(begin)
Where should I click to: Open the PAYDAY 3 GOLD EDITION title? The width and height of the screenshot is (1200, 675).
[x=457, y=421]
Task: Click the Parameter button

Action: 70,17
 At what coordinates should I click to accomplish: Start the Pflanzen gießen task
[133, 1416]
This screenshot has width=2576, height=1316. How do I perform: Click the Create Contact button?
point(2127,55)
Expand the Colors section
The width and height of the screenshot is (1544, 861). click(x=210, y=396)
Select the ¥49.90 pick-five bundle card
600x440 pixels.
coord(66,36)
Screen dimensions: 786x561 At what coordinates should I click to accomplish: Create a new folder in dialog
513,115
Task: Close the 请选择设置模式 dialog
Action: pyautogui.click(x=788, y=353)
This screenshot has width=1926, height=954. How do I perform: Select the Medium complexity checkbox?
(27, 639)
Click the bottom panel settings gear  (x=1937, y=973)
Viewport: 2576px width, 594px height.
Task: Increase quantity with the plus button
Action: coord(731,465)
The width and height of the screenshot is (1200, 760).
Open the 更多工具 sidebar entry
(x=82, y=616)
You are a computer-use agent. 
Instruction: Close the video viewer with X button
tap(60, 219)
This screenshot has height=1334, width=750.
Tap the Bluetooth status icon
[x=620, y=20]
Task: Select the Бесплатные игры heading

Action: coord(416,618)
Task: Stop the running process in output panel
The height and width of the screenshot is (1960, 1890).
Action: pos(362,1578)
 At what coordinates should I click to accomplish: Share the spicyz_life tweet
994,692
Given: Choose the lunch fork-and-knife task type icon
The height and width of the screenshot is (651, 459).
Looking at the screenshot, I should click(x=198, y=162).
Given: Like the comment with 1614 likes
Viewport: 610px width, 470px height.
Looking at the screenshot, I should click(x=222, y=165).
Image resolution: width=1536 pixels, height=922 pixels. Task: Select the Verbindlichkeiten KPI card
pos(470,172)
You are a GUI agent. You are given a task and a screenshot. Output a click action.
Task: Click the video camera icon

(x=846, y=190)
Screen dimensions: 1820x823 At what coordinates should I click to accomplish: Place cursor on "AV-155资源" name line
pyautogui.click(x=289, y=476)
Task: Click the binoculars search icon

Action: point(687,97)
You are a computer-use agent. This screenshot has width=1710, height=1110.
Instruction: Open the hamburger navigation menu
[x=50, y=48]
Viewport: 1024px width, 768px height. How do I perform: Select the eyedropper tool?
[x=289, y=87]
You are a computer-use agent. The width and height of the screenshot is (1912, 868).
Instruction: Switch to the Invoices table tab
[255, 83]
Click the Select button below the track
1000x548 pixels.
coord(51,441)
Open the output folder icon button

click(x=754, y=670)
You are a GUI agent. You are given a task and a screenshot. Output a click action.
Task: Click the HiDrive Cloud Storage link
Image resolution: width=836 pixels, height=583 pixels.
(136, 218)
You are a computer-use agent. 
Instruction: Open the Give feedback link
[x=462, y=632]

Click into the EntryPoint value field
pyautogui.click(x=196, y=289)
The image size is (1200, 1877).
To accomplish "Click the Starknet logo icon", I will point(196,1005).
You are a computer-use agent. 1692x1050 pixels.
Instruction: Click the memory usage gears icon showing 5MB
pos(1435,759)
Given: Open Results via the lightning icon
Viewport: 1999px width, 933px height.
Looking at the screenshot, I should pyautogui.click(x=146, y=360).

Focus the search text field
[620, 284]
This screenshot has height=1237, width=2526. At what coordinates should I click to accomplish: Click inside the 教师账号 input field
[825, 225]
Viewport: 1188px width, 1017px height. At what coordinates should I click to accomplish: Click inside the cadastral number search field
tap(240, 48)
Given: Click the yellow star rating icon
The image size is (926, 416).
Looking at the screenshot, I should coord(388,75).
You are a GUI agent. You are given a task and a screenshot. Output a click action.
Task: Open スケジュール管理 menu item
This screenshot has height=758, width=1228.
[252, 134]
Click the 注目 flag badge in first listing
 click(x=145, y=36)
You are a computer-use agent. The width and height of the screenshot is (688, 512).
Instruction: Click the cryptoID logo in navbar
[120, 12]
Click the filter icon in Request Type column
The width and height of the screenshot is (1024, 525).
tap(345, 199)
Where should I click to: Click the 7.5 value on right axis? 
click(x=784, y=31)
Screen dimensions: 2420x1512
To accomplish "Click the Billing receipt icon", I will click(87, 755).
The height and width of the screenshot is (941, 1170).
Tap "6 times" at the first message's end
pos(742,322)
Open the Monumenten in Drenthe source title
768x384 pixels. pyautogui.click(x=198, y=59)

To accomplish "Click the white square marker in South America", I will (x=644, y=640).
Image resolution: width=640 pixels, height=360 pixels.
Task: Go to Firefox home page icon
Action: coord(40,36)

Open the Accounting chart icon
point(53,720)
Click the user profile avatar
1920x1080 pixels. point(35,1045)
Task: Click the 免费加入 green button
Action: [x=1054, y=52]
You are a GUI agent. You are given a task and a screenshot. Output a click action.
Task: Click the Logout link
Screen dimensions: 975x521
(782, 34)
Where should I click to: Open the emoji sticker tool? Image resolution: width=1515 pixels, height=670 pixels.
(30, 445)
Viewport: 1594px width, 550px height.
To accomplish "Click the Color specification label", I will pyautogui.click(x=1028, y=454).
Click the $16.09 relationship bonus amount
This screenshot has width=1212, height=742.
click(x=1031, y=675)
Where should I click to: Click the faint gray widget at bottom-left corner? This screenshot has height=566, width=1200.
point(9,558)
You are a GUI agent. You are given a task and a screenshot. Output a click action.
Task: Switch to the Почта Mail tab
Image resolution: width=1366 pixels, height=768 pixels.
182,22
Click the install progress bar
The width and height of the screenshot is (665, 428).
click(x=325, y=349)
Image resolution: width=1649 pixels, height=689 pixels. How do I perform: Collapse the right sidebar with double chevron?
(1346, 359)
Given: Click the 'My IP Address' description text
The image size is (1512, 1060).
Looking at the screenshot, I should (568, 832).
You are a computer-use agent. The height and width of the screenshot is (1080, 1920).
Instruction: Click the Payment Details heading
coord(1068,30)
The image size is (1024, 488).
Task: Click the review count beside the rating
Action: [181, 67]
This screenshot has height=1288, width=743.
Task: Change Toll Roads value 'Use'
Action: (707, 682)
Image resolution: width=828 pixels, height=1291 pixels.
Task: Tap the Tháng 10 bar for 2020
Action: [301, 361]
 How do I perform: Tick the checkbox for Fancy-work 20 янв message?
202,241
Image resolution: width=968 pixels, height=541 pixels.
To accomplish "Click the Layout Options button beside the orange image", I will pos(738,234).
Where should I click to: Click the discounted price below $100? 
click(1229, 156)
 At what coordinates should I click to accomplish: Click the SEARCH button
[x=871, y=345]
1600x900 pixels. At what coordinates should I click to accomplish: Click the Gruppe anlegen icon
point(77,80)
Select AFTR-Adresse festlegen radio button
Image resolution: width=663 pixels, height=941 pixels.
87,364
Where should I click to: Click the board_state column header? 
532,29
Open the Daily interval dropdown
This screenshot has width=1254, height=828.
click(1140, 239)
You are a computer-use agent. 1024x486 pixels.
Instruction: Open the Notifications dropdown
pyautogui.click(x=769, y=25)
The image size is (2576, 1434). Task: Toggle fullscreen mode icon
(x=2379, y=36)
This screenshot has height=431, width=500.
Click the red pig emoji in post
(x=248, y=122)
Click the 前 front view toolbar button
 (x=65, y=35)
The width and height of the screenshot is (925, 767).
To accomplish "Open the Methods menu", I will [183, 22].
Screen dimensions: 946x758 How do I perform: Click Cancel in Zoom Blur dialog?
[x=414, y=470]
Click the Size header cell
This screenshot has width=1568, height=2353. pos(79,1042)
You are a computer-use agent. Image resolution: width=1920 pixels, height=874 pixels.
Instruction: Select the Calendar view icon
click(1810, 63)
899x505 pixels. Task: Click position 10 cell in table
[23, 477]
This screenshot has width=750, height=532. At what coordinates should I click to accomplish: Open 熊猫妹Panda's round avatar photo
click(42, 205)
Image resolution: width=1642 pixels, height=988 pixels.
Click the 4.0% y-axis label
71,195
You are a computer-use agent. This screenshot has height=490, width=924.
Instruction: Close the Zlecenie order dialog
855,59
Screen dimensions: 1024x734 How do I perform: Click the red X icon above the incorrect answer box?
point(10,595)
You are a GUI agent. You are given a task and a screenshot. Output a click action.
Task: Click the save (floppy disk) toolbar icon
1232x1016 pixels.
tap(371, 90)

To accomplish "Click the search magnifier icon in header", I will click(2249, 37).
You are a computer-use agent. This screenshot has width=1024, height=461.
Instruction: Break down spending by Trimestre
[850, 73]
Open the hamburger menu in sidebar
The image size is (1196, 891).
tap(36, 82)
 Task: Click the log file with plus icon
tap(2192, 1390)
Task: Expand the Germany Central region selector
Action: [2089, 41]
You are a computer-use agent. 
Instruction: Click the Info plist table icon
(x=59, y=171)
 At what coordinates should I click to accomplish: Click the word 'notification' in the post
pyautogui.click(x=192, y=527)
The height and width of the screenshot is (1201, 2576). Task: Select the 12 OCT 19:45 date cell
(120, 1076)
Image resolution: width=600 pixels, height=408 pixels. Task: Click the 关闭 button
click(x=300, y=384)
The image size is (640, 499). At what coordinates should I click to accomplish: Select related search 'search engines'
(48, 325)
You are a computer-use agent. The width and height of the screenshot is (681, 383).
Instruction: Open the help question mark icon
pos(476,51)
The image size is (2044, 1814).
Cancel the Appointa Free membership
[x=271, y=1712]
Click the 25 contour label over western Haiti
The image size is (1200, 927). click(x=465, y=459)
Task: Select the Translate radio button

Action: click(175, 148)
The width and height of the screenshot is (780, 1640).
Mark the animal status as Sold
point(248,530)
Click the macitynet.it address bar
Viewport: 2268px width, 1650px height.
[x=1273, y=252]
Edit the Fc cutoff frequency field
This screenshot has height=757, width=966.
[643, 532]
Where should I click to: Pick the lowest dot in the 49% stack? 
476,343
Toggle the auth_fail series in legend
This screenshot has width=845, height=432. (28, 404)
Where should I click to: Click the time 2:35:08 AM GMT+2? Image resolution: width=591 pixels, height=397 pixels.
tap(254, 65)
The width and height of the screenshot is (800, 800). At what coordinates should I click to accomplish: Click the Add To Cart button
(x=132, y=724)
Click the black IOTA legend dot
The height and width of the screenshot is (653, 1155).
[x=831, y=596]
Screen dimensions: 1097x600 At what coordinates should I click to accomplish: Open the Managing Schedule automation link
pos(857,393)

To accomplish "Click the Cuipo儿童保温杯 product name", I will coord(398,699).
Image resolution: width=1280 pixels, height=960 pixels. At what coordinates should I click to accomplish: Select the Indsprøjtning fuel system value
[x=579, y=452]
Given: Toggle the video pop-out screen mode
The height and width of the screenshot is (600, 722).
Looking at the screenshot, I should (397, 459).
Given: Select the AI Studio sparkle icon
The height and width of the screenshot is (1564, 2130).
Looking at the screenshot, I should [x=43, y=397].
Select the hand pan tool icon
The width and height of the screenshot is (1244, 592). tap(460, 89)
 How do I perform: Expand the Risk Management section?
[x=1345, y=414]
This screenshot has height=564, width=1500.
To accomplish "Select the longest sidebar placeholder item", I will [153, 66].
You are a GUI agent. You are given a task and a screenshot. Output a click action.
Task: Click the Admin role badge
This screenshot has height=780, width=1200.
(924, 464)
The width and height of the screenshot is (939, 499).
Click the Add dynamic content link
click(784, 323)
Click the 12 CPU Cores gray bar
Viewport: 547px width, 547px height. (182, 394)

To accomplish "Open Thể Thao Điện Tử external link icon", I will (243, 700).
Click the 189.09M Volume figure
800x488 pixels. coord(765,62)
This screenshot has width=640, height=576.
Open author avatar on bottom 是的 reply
(end)
TASK INSTRUCTIONS → Copy the records above verbatim, from the line containing "How do I perform: Expand" through the end of the records.

CORRECT RESPONSE →
 How do I perform: Expand the Risk Management section?
[x=1345, y=414]
This screenshot has height=564, width=1500.
To accomplish "Select the longest sidebar placeholder item", I will [153, 66].
You are a GUI agent. You are given a task and a screenshot. Output a click action.
Task: Click the Admin role badge
This screenshot has height=780, width=1200.
(924, 464)
The width and height of the screenshot is (939, 499).
Click the Add dynamic content link
click(784, 323)
Click the 12 CPU Cores gray bar
Viewport: 547px width, 547px height. (182, 394)

To accomplish "Open Thể Thao Điện Tử external link icon", I will (243, 700).
Click the 189.09M Volume figure
800x488 pixels. coord(765,62)
This screenshot has width=640, height=576.
Open author avatar on bottom 是的 reply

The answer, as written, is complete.